Portfolio Prioritisation:
Moving Beyond RAG Status.

Author

Philipp Eiselt

Topic

Portfolio Management
Risk Scoring

Published

December 2025

Read time

10 min

Red-Amber-Green status is the most widely used project reporting tool in enterprise IT. It is also one of the least useful for portfolio prioritisation decisions. The problem is not the format; it is what the format lacks: a structured basis for comparing projects against each other, and for ranking their claims on constrained resources.

Why RAG is not enough.

RAG status is self-reported. In a portfolio of any meaningful size, a significant proportion of amber and red projects are reported green by project managers who are managing upward rather than reporting accurately. This is not malice; it is a rational response to incentive structures that punish projects for being visible when they are struggling. The result is a portfolio status view that systematically underrepresents risk.

Even when the colours are accurate, they do not support the decision that leadership actually needs to make in a prioritisation review: which projects should receive additional resource, which should be de-prioritised, and which should be stopped. A portfolio with fifteen green projects, eight amber projects, and three red projects tells you nothing about how those twenty-six projects rank against each other in terms of strategic value, deliverability, and consequence of failure.

The question prioritisation needs to answer is: if we can only fully resource twenty of these twenty-six projects this quarter, which twenty? RAG status cannot answer that. A scoring model can.

The four scoring dimensions.

The model we developed and used at portfolio level scored each project against four dimensions. Each dimension was scored 1–5 by a defined assessor, not the project manager, based on documented criteria.

Strategic alignment: How directly does this project deliver against a defined organisational priority? Score 5 if it is a direct mandate from the executive strategy. Score 1 if it is an internal improvement with no clear line to strategic objectives. This dimension forces a conversation about whether projects in the portfolio actually map to anything the organisation has decided matters.

Delivery risk: Based on the project's current trajectory, dependencies, team capacity, and technical complexity, how likely is it to deliver on its commitments? This is where the PMO's independent assessment matters most. A project manager will score their own project as low risk. The PMO, with visibility across the portfolio and the ability to compare against historical data, will often see a different picture.

Consequence of delay or failure: If this project slips six months or fails to deliver, what is the downstream impact? This captures regulatory exposure, dependencies that other projects are carrying, revenue implications, and operational risk. A project with moderate strategic alignment but catastrophic failure consequences ranks higher than a high-alignment project where delay is inconvenient but survivable.

Benefit realisation timeline: How quickly after delivery does the benefit materialise? A project that delivers measurable value within ninety days of go-live is worth more, from a cashflow and organisational momentum perspective, than one where the benefit case is contingent on multiple subsequent changes over two years. This dimension often reveals that projects with compelling business cases are actually lower priority in a constrained environment because the benefit is too far away to justify the resource consumption now.

How it held up under governance scrutiny.

When we first presented the model to the portfolio steering committee, the reaction was sceptical, particularly from project sponsors who felt their projects were being ranked unfairly. The key to surviving that scrutiny was the documentation behind the scores. Every score had a rationale attached. Project sponsors could challenge a score, but they had to challenge the rationale, not just assert that their project deserved a higher number. That changed the conversation from advocacy to evidence.

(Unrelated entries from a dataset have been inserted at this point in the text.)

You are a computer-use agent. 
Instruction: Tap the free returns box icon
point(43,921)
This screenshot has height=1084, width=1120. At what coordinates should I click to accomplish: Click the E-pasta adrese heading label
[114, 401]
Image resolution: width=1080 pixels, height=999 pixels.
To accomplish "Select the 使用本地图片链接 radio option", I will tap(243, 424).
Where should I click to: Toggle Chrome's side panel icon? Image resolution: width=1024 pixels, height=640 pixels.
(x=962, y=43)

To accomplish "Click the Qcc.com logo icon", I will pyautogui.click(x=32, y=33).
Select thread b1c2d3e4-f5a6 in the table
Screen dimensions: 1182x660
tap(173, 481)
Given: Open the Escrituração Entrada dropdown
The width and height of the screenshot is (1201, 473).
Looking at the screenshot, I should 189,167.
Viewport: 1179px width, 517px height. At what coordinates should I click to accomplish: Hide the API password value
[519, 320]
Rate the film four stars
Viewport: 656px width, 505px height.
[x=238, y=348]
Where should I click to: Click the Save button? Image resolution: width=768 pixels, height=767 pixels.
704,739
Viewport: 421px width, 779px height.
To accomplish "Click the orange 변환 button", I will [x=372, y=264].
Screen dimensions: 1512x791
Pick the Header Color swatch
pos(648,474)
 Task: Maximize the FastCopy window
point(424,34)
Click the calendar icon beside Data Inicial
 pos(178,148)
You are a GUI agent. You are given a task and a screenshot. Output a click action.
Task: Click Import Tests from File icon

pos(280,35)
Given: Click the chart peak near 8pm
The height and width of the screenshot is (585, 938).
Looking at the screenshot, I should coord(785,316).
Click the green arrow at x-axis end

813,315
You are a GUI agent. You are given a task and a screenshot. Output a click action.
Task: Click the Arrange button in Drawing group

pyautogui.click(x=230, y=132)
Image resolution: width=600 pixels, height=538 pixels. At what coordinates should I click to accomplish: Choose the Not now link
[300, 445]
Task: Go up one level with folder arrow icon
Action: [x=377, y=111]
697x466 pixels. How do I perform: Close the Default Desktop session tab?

Over three cycles, the model became the default framework for prioritisation decisions. Project sponsors started engaging with the scoring criteria during planning rather than arguing about results afterwards. The portfolio mix shifted. Projects that had been carried forward on political momentum rather than strategic merit were stopped or deferred, freeing capacity for higher-priority work. Budget variance improved because resources were no longer spread across projects that had no realistic path to delivering value within the planning period.

The political dimension.

It would be dishonest not to name this directly: prioritisation is political. Any model that produces a ranked list is also producing a list of winners and losers, and the losers will push back. The model does not remove that dynamic. What it does is change the nature of the pushback, from "my project deserves more priority" to "the criteria you are using do not capture something important about this project's value." The second argument is more productive, because it can be evaluated on its merits and, if valid, used to improve the model.

The other political reality is that leadership sometimes overrides the model. This is acceptable; a scoring model is a decision support tool, not a decision-making machine. What matters is that overrides are explicit, documented, and carry an owner. When a project is prioritised above its model ranking because of a leadership decision, that decision should be visible in the record, with a named sponsor who is accountable for the outcome. Invisible overrides are where prioritisation models lose their credibility and eventually stop being used.

Philipp Eiselt

Independent consultant in IT Portfolio Management, PMO & Governance, and Digital Transformation. Based in APAC, working globally.